==== Data records ====

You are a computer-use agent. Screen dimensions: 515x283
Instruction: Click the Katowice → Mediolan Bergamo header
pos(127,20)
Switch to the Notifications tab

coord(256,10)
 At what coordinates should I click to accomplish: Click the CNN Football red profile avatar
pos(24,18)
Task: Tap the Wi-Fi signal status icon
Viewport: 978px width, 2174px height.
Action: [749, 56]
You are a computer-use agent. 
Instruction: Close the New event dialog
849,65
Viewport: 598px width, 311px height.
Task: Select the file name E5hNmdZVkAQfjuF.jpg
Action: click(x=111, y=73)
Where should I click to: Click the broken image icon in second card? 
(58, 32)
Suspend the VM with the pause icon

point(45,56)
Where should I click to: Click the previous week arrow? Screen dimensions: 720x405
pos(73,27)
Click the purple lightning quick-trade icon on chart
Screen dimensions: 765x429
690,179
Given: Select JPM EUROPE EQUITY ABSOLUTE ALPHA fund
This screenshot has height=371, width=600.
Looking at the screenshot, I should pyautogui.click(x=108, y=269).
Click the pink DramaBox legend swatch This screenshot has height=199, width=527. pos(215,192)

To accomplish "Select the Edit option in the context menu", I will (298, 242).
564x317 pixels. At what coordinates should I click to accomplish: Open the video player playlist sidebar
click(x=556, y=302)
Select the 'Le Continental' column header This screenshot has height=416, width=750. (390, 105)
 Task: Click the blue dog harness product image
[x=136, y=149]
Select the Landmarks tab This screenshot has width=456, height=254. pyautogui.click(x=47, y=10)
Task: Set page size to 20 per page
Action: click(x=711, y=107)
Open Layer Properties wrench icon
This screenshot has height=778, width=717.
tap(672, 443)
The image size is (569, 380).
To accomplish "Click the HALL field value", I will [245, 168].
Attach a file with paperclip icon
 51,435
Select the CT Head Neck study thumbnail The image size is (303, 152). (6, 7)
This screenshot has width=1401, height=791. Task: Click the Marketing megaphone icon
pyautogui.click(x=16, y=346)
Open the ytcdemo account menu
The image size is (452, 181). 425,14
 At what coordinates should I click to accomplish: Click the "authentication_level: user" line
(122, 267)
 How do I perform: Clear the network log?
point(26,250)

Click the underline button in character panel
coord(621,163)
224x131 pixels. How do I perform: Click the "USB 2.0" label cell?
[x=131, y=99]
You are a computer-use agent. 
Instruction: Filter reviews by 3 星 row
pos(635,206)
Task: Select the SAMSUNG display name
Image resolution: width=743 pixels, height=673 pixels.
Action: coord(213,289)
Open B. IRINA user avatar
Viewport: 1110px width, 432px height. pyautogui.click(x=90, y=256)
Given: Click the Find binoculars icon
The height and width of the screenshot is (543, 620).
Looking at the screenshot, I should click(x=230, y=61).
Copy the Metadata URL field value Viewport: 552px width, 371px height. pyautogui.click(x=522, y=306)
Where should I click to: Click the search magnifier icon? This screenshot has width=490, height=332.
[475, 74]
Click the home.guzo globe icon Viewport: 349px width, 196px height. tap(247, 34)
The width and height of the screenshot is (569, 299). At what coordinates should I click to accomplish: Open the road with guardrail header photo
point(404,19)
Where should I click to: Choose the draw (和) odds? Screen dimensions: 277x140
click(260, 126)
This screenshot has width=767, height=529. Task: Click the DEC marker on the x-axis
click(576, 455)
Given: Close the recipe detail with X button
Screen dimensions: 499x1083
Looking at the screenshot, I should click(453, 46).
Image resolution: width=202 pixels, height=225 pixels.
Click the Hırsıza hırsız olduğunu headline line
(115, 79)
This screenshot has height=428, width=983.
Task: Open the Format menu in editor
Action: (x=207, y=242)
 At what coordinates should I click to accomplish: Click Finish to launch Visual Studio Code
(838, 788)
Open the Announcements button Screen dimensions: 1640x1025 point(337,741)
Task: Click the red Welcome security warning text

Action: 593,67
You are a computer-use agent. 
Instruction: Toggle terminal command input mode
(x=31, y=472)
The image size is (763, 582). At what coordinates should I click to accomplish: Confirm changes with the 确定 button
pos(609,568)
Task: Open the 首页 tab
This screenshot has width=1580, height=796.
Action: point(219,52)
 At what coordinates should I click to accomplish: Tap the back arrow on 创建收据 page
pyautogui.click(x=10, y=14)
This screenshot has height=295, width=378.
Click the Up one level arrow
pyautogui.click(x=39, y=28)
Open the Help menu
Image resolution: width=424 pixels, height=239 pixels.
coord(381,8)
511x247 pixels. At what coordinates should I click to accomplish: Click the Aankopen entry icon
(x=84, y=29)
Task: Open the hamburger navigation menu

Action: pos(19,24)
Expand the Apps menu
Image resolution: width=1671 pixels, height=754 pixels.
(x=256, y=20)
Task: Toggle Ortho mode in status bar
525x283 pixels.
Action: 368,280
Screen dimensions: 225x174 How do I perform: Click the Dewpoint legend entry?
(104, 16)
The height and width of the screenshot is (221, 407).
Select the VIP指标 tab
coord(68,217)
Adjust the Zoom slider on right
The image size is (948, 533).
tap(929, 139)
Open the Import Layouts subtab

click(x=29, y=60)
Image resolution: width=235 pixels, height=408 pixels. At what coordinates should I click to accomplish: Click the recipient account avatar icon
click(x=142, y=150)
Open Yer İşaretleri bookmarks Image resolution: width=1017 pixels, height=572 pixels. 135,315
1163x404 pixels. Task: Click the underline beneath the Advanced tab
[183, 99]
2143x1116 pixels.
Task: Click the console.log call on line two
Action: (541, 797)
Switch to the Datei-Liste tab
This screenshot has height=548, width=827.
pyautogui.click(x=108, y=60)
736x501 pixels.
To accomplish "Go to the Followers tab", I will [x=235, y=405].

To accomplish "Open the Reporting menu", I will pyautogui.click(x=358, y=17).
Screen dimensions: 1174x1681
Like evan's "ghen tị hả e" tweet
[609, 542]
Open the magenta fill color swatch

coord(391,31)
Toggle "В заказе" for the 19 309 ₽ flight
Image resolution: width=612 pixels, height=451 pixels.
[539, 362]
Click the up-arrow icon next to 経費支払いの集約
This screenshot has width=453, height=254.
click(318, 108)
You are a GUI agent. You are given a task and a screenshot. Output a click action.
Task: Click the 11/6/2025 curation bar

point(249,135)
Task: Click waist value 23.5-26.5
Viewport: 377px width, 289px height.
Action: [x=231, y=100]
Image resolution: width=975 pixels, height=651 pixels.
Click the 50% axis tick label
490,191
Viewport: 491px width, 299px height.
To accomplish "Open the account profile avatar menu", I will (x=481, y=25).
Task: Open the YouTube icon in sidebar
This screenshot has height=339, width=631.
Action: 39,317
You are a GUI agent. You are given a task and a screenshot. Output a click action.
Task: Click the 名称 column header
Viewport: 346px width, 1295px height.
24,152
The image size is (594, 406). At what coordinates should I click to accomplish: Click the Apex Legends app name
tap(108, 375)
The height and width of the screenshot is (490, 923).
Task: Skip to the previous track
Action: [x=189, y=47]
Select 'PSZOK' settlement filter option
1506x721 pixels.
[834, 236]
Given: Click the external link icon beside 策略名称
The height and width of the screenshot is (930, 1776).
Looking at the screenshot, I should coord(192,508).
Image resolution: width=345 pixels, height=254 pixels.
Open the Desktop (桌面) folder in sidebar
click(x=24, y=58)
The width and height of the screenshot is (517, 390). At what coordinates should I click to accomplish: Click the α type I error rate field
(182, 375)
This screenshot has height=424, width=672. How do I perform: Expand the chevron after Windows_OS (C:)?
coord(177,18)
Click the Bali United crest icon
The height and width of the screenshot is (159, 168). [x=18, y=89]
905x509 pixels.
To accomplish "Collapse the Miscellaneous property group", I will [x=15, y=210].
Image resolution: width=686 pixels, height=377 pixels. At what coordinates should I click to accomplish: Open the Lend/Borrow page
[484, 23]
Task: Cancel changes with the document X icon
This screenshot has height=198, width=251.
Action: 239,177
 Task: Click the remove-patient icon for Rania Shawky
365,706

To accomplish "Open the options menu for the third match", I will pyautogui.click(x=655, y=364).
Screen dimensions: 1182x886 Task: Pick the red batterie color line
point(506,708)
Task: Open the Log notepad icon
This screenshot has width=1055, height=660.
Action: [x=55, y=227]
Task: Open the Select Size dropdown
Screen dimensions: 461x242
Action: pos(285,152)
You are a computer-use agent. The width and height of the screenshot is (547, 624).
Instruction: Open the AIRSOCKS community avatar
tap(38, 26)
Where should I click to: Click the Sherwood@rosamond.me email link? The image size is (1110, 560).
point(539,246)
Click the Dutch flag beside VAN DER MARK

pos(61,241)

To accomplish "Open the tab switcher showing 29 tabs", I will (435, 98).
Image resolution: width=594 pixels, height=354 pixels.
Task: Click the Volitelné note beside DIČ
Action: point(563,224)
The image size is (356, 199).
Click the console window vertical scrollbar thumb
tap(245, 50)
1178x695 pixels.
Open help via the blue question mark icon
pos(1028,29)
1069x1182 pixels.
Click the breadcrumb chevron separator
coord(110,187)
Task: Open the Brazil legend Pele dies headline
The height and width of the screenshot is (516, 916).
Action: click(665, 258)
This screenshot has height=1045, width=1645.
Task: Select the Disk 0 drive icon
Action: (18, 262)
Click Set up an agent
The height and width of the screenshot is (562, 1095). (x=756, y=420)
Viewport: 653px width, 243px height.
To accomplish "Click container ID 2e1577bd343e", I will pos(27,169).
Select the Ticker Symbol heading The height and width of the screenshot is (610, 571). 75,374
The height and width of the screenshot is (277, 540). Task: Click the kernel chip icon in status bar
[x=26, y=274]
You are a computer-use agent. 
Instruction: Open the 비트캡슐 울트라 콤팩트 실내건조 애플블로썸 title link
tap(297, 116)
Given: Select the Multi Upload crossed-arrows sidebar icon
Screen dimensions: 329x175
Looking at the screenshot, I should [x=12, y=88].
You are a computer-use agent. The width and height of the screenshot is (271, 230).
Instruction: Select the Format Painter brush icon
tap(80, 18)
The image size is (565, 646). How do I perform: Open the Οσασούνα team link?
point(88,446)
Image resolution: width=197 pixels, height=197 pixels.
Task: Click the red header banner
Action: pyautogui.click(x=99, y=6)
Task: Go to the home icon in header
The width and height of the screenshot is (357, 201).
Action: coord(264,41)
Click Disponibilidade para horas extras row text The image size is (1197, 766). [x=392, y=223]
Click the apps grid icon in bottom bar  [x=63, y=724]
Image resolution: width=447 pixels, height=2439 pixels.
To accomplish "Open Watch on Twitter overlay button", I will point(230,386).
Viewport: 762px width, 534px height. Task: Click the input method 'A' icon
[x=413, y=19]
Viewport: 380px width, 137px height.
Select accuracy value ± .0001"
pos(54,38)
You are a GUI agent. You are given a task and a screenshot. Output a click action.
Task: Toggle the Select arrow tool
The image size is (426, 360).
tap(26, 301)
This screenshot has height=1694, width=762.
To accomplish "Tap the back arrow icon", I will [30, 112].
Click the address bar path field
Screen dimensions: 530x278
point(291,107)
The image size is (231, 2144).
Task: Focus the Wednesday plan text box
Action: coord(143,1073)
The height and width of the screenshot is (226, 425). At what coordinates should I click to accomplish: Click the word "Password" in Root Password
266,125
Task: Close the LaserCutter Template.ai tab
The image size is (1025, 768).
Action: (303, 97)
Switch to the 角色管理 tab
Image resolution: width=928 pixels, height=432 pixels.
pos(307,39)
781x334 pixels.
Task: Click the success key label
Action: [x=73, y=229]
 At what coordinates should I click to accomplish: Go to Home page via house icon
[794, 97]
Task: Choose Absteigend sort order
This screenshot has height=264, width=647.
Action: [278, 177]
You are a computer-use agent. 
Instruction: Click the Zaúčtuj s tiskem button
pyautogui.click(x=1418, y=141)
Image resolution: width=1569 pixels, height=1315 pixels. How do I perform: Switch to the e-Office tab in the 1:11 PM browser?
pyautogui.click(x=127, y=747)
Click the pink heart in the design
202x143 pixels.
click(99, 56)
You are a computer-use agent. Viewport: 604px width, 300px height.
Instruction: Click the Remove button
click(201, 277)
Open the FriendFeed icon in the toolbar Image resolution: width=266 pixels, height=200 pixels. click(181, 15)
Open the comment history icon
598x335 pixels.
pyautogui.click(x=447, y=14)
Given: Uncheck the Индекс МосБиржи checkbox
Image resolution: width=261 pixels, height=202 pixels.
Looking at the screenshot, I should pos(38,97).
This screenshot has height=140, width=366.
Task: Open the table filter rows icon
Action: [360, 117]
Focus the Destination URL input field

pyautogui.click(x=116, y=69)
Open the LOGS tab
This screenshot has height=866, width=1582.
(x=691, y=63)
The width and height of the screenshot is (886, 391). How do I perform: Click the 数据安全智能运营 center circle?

====

The listing above holds a line with "This screenshot has height=264, width=647." and a line with "Click the pink heart in the design". Print the stretch from the first through the second, exactly and alone.

This screenshot has height=264, width=647.
Action: [278, 177]
You are a computer-use agent. 
Instruction: Click the Zaúčtuj s tiskem button
pyautogui.click(x=1418, y=141)
Image resolution: width=1569 pixels, height=1315 pixels. How do I perform: Switch to the e-Office tab in the 1:11 PM browser?
pyautogui.click(x=127, y=747)
Click the pink heart in the design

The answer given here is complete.